Wednesday, October 31, 2012

Rep Warns of Link Between Hezbollah, Mexican Cartels

Hezbollah Secretary General Sayyed Hassan Nasrollah. (AP)

The presidential campaign has featured plenty of talk about terrorism in the Middle East, but one lawmaker is warning that the federal government is ignoring a growing Hezbollah presence in Mexico, with the Lebanese terror group increasingly joining forces with drug cartels.

One report shows hundreds of thousands of Middle Easterners living in Mexico, and a small percentage of them may be radicals using routes established by drug networks to sneak into the U.S.

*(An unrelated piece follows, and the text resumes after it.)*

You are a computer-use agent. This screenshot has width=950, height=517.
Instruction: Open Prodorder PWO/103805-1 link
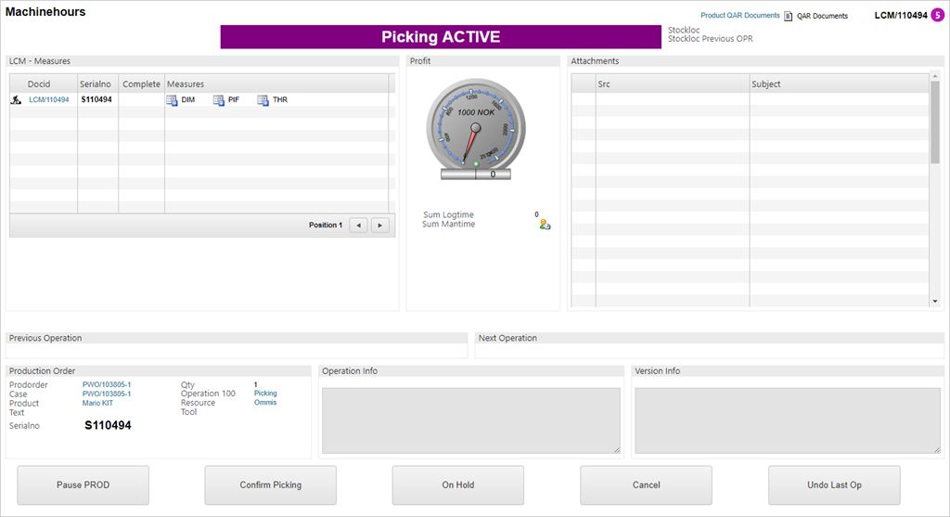107,384
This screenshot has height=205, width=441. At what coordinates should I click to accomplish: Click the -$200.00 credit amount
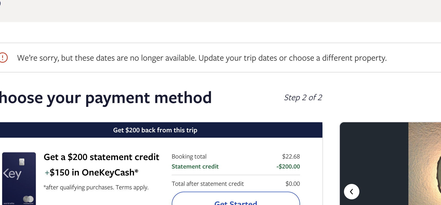288,166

The ties linking Mexico to Islamic terrorism were underscored earlier this year when an alleged Iranian operative plotted to assassinate a Saudi diplomat in Washington using a hired gun on loan from a Mexican drug cartel. Rep. Sue Myrick (R-N.C.) says the mounting evidence of a Hezbollah presence in Mexico is being ignored by the Department of Homeland Security.

"I don't have a lot of faith in the Department of Homeland Security," said Myrick. "They should be looking at these groups in Mexico much more closely."

"I don't have a lot of faith in the Department of Homeland Security. They should be looking at these groups in Mexico much more closely."

- Rep. Sue Myrick (R-N.C.)

The incidents fueling Myrick's frustration include the Oct. 17 guilty plea in Manhattan Federal Court of a suspect plotting to pay $1.5 million to a suspected hitman for the Los Zetas Cartel, who was actually a DEA informant, to assassinate the Saudi Arabian ambassador to the U.S. by bombing a busy Washington, D.C., restaurant the ambassador frequents.

Mansour Arbabsiar, 58, a naturalized U.S. citizen holding both Iranian and U.S. passports, was arrested on Sept. 29, 2011, at New York’s John F. Kennedy International Airport. He faces a maximum potential sentence of 25 years in prison.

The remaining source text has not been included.